I volti della giovane e dell’anziano, così come le loro mani
sinistre, sono speculari. Il terrore dipinto nei volti, la rassegnazione per
non poter far nulla per evitare ciò che sta accadendo. La mano del vecchio
sembra voler agire, ma poi serve solo a celare l’orrore agli occhi; quella
della ragazza cerca di invocare la libertà dall'alto.

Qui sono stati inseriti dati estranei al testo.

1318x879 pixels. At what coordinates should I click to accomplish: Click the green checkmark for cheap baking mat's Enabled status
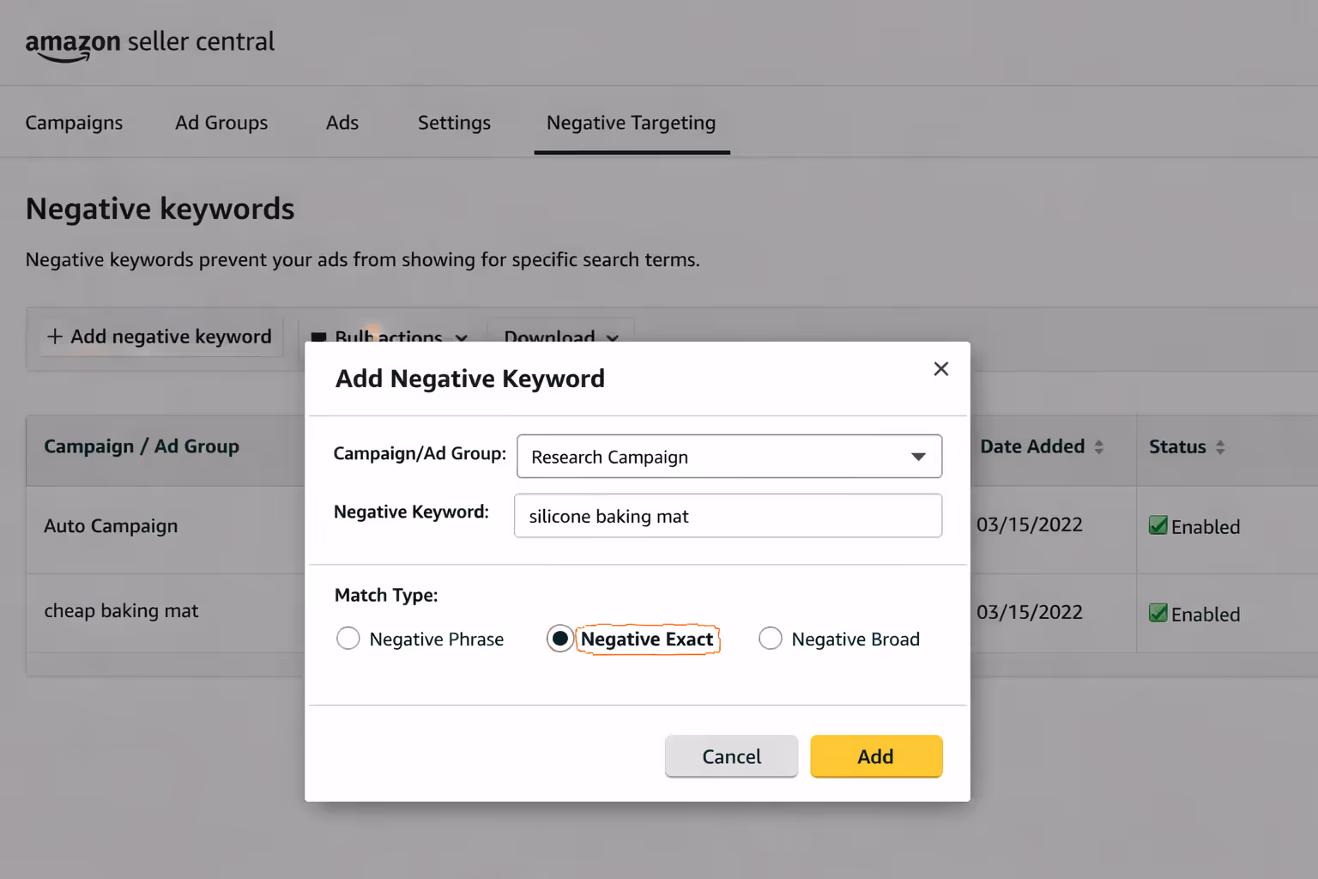pos(1159,613)
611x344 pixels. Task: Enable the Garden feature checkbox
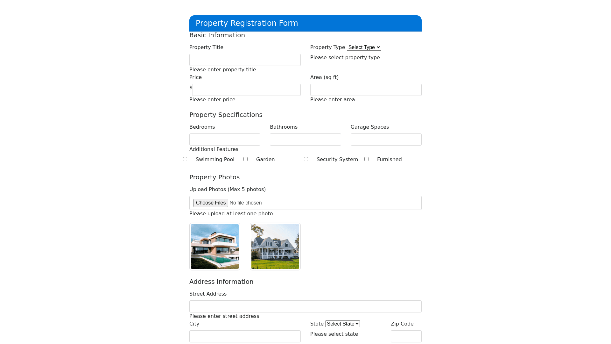tap(245, 159)
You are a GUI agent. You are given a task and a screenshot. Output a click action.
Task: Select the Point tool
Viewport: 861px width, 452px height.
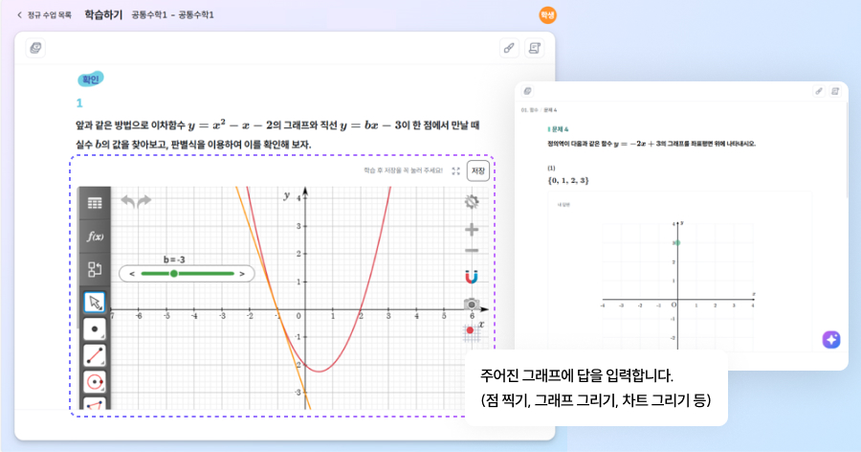pos(95,329)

Dopo il David di Michelangelo, le sculture a Firenze
tendevano ad essere imponenti. Per questo, il gruppo statuario è alto più di
quattro metri.
La pietà – Michelangelo Buonarroti – Città del Vaticano,
Basilica di San Pietro
L’epitome della bellezza, della perfezione, della dolcezza. Michelangelo impresse
nel marmo dei sentimenti puri, che nessun altro è ancora riuscito ad
eguagliare. In quello che viene universalmente considerato il suo Capolavoro,
ha scolpito un episodio non narrato nei Vangeli: il corpo del Cristo morto che
viene deposto dalla croce e per un attimo sua Madre può accoglierlo tra le sue
braccia. Immortalato nel marmo bianco c’è un momento di estrema dolcezza e amore:
la disperazione di una madre che ha perso suo figlio e la fiducia della Serva
di Dio nella volontà che sta per compiersi. Ciò è reso alla perfezione dal
semplice gesto della mano destra di Maria. Il suo volto è sereno e giovane,
persino più giovane di quello del figlio.
La veste dalla Madonna, con un importante drappeggio,
conferisce tutto il sostegno necessario al corpo del Cristo.
La Pietà è l’unica Opera che Michelangelo ha voluto
firmare: una fascia traversa il corpo di Maria e su di esso è scolpito, in
latino, “lo fece il fiorentino Michelangelo Buonarroti”.